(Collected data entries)

- - - -

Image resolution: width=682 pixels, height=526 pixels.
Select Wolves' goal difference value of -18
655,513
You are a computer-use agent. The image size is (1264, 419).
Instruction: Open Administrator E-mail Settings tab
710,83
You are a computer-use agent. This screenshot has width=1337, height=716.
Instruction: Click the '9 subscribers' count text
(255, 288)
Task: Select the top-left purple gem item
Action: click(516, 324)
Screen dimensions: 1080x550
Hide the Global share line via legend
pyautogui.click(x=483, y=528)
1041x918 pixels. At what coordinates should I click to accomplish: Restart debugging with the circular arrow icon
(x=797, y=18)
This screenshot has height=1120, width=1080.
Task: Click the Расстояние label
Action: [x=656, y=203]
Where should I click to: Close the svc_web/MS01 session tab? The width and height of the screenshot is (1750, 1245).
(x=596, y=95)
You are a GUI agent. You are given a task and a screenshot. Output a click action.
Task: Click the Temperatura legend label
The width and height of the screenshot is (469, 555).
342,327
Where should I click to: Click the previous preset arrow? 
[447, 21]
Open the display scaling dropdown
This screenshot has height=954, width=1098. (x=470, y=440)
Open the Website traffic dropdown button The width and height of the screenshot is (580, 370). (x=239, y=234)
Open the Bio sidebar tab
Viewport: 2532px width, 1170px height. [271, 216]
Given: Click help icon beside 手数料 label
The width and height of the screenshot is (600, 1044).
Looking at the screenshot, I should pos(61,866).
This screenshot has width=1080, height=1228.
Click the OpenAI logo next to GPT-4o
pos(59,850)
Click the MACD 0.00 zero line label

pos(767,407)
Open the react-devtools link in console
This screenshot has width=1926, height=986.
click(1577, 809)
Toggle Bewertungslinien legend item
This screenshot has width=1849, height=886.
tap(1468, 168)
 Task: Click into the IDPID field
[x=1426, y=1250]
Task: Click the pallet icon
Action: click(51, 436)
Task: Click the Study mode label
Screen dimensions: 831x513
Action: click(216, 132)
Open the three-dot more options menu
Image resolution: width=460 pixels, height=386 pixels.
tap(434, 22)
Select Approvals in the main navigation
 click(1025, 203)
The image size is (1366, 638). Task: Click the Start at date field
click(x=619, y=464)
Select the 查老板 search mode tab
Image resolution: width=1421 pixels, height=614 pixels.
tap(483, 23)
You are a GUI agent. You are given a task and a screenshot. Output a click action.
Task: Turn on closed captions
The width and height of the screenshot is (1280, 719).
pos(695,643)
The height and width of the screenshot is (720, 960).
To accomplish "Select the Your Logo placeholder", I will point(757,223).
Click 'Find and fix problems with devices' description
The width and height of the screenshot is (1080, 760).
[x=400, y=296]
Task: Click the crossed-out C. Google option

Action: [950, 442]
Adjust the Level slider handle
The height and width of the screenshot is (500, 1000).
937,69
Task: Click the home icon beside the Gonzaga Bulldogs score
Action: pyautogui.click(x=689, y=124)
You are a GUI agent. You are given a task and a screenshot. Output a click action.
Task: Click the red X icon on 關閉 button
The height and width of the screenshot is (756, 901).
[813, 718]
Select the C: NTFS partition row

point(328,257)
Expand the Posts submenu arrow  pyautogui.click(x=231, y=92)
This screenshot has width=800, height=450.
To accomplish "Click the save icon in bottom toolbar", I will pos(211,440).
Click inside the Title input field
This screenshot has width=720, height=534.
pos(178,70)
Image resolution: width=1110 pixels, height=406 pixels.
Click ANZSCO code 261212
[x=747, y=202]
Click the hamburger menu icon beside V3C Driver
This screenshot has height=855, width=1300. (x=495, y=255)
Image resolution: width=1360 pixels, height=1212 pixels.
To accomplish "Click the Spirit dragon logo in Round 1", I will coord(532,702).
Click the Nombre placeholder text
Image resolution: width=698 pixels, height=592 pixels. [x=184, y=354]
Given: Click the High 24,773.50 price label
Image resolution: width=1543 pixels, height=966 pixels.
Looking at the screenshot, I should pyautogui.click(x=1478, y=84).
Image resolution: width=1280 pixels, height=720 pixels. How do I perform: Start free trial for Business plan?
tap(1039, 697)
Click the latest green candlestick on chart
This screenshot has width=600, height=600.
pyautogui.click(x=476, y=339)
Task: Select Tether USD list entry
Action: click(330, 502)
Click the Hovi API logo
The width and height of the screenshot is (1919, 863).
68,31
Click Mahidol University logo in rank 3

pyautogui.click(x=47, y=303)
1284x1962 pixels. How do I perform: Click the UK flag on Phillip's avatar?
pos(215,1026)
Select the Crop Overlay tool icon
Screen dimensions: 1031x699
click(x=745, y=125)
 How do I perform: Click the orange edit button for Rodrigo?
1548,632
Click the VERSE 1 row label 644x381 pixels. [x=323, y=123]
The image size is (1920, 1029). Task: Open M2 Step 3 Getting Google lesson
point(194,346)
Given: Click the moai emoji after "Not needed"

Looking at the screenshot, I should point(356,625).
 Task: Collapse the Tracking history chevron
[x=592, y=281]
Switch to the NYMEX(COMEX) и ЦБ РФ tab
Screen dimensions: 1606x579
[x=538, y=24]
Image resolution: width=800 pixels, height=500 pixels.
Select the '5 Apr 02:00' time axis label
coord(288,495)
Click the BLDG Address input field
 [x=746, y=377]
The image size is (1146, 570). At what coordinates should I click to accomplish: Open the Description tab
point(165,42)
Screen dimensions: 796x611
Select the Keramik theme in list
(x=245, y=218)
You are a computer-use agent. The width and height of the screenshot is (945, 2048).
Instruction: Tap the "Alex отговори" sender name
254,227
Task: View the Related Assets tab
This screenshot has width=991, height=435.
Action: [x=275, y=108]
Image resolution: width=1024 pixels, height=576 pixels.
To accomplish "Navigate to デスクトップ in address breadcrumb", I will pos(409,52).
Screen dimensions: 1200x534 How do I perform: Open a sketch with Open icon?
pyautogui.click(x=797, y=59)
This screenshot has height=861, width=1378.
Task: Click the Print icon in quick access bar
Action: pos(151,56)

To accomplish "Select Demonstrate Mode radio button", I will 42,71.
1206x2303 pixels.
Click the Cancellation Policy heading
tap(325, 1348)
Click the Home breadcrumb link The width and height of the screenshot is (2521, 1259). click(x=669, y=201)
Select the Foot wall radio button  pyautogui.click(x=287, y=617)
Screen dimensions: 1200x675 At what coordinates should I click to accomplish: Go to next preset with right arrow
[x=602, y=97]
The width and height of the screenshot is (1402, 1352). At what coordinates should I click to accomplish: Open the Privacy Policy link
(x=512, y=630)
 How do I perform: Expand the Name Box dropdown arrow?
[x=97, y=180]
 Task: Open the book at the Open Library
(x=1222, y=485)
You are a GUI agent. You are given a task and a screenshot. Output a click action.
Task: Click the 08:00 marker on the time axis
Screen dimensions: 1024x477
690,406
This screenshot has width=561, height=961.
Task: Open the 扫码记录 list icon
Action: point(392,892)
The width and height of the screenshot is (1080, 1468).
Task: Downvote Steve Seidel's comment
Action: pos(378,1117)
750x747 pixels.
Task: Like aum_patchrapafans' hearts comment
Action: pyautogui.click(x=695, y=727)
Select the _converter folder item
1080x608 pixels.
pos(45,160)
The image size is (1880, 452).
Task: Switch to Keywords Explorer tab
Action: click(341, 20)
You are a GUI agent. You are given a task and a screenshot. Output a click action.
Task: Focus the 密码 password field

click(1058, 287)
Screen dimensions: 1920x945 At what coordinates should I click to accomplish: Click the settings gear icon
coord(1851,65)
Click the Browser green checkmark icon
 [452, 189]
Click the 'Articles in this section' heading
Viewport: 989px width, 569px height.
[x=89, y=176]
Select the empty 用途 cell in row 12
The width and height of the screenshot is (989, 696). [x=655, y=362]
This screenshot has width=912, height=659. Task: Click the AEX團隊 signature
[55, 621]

- - - -

* What needs to be done
Once more, write out the records exactly as they are.

* Output
Image resolution: width=682 pixels, height=526 pixels.
Select Wolves' goal difference value of -18
655,513
You are a computer-use agent. The image size is (1264, 419).
Instruction: Open Administrator E-mail Settings tab
710,83
You are a computer-use agent. This screenshot has width=1337, height=716.
Instruction: Click the '9 subscribers' count text
(255, 288)
Task: Select the top-left purple gem item
Action: click(516, 324)
Screen dimensions: 1080x550
Hide the Global share line via legend
pyautogui.click(x=483, y=528)
1041x918 pixels. At what coordinates should I click to accomplish: Restart debugging with the circular arrow icon
(x=797, y=18)
This screenshot has height=1120, width=1080.
Task: Click the Расстояние label
Action: [x=656, y=203]
Where should I click to: Close the svc_web/MS01 session tab? The width and height of the screenshot is (1750, 1245).
(x=596, y=95)
You are a GUI agent. You are given a task and a screenshot. Output a click action.
Task: Click the Temperatura legend label
The width and height of the screenshot is (469, 555).
342,327
Where should I click to: Click the previous preset arrow? 
[447, 21]
Open the display scaling dropdown
This screenshot has height=954, width=1098. (x=470, y=440)
Open the Website traffic dropdown button The width and height of the screenshot is (580, 370). (x=239, y=234)
Open the Bio sidebar tab
Viewport: 2532px width, 1170px height. [271, 216]
Given: Click help icon beside 手数料 label
The width and height of the screenshot is (600, 1044).
Looking at the screenshot, I should pos(61,866).
This screenshot has width=1080, height=1228.
Click the OpenAI logo next to GPT-4o
pos(59,850)
Click the MACD 0.00 zero line label

pos(767,407)
Open the react-devtools link in console
This screenshot has width=1926, height=986.
click(1577, 809)
Toggle Bewertungslinien legend item
This screenshot has width=1849, height=886.
tap(1468, 168)
 Task: Click into the IDPID field
[x=1426, y=1250]
Task: Click the pallet icon
Action: click(51, 436)
Task: Click the Study mode label
Screen dimensions: 831x513
Action: click(216, 132)
Open the three-dot more options menu
Image resolution: width=460 pixels, height=386 pixels.
tap(434, 22)
Select Approvals in the main navigation
 click(1025, 203)
The image size is (1366, 638). Task: Click the Start at date field
click(x=619, y=464)
Select the 查老板 search mode tab
Image resolution: width=1421 pixels, height=614 pixels.
tap(483, 23)
You are a GUI agent. You are given a task and a screenshot. Output a click action.
Task: Turn on closed captions
The width and height of the screenshot is (1280, 719).
pos(695,643)
The height and width of the screenshot is (720, 960).
To accomplish "Select the Your Logo placeholder", I will point(757,223).
Click 'Find and fix problems with devices' description
The width and height of the screenshot is (1080, 760).
[x=400, y=296]
Task: Click the crossed-out C. Google option

Action: [950, 442]
Adjust the Level slider handle
The height and width of the screenshot is (500, 1000).
937,69
Task: Click the home icon beside the Gonzaga Bulldogs score
Action: pyautogui.click(x=689, y=124)
You are a GUI agent. You are given a task and a screenshot. Output a click action.
Task: Click the red X icon on 關閉 button
The height and width of the screenshot is (756, 901).
[813, 718]
Select the C: NTFS partition row

point(328,257)
Expand the Posts submenu arrow  pyautogui.click(x=231, y=92)
This screenshot has width=800, height=450.
To accomplish "Click the save icon in bottom toolbar", I will pos(211,440).
Click inside the Title input field
This screenshot has width=720, height=534.
pos(178,70)
Image resolution: width=1110 pixels, height=406 pixels.
Click ANZSCO code 261212
[x=747, y=202]
Click the hamburger menu icon beside V3C Driver
This screenshot has height=855, width=1300. (x=495, y=255)
Image resolution: width=1360 pixels, height=1212 pixels.
To accomplish "Click the Spirit dragon logo in Round 1", I will coord(532,702).
Click the Nombre placeholder text
Image resolution: width=698 pixels, height=592 pixels. [x=184, y=354]
Given: Click the High 24,773.50 price label
Image resolution: width=1543 pixels, height=966 pixels.
Looking at the screenshot, I should pyautogui.click(x=1478, y=84).
Image resolution: width=1280 pixels, height=720 pixels. How do I perform: Start free trial for Business plan?
tap(1039, 697)
Click the latest green candlestick on chart
This screenshot has width=600, height=600.
pyautogui.click(x=476, y=339)
Task: Select Tether USD list entry
Action: click(330, 502)
Click the Hovi API logo
The width and height of the screenshot is (1919, 863).
68,31
Click Mahidol University logo in rank 3

pyautogui.click(x=47, y=303)
1284x1962 pixels. How do I perform: Click the UK flag on Phillip's avatar?
pos(215,1026)
Select the Crop Overlay tool icon
Screen dimensions: 1031x699
click(x=745, y=125)
 How do I perform: Click the orange edit button for Rodrigo?
1548,632
Click the VERSE 1 row label 644x381 pixels. [x=323, y=123]
The image size is (1920, 1029). Task: Open M2 Step 3 Getting Google lesson
point(194,346)
Given: Click the moai emoji after "Not needed"

Looking at the screenshot, I should point(356,625).
 Task: Collapse the Tracking history chevron
[x=592, y=281]
Switch to the NYMEX(COMEX) и ЦБ РФ tab
Screen dimensions: 1606x579
[x=538, y=24]
Image resolution: width=800 pixels, height=500 pixels.
Select the '5 Apr 02:00' time axis label
coord(288,495)
Click the BLDG Address input field
 [x=746, y=377]
The image size is (1146, 570). At what coordinates should I click to accomplish: Open the Description tab
point(165,42)
Screen dimensions: 796x611
Select the Keramik theme in list
(x=245, y=218)
You are a computer-use agent. The width and height of the screenshot is (945, 2048).
Instruction: Tap the "Alex отговори" sender name
254,227
Task: View the Related Assets tab
This screenshot has width=991, height=435.
Action: [x=275, y=108]
Image resolution: width=1024 pixels, height=576 pixels.
To accomplish "Navigate to デスクトップ in address breadcrumb", I will pos(409,52).
Screen dimensions: 1200x534 How do I perform: Open a sketch with Open icon?
pyautogui.click(x=797, y=59)
This screenshot has height=861, width=1378.
Task: Click the Print icon in quick access bar
Action: pos(151,56)

To accomplish "Select Demonstrate Mode radio button", I will 42,71.
1206x2303 pixels.
Click the Cancellation Policy heading
tap(325, 1348)
Click the Home breadcrumb link The width and height of the screenshot is (2521, 1259). click(x=669, y=201)
Select the Foot wall radio button  pyautogui.click(x=287, y=617)
Screen dimensions: 1200x675 At what coordinates should I click to accomplish: Go to next preset with right arrow
[x=602, y=97]
The width and height of the screenshot is (1402, 1352). At what coordinates should I click to accomplish: Open the Privacy Policy link
(x=512, y=630)
 How do I perform: Expand the Name Box dropdown arrow?
[x=97, y=180]
 Task: Open the book at the Open Library
(x=1222, y=485)
You are a GUI agent. You are given a task and a screenshot. Output a click action.
Task: Click the 08:00 marker on the time axis
Screen dimensions: 1024x477
690,406
This screenshot has width=561, height=961.
Task: Open the 扫码记录 list icon
Action: point(392,892)
The width and height of the screenshot is (1080, 1468).
Task: Downvote Steve Seidel's comment
Action: pos(378,1117)
750x747 pixels.
Task: Like aum_patchrapafans' hearts comment
Action: pyautogui.click(x=695, y=727)
Select the _converter folder item
1080x608 pixels.
pos(45,160)
The image size is (1880, 452).
Task: Switch to Keywords Explorer tab
Action: click(341, 20)
You are a GUI agent. You are given a task and a screenshot. Output a click action.
Task: Focus the 密码 password field

click(1058, 287)
Screen dimensions: 1920x945 At what coordinates should I click to accomplish: Click the settings gear icon
coord(1851,65)
Click the Browser green checkmark icon
 [452, 189]
Click the 'Articles in this section' heading
Viewport: 989px width, 569px height.
[x=89, y=176]
Select the empty 用途 cell in row 12
The width and height of the screenshot is (989, 696). [x=655, y=362]
This screenshot has width=912, height=659. Task: Click the AEX團隊 signature
[55, 621]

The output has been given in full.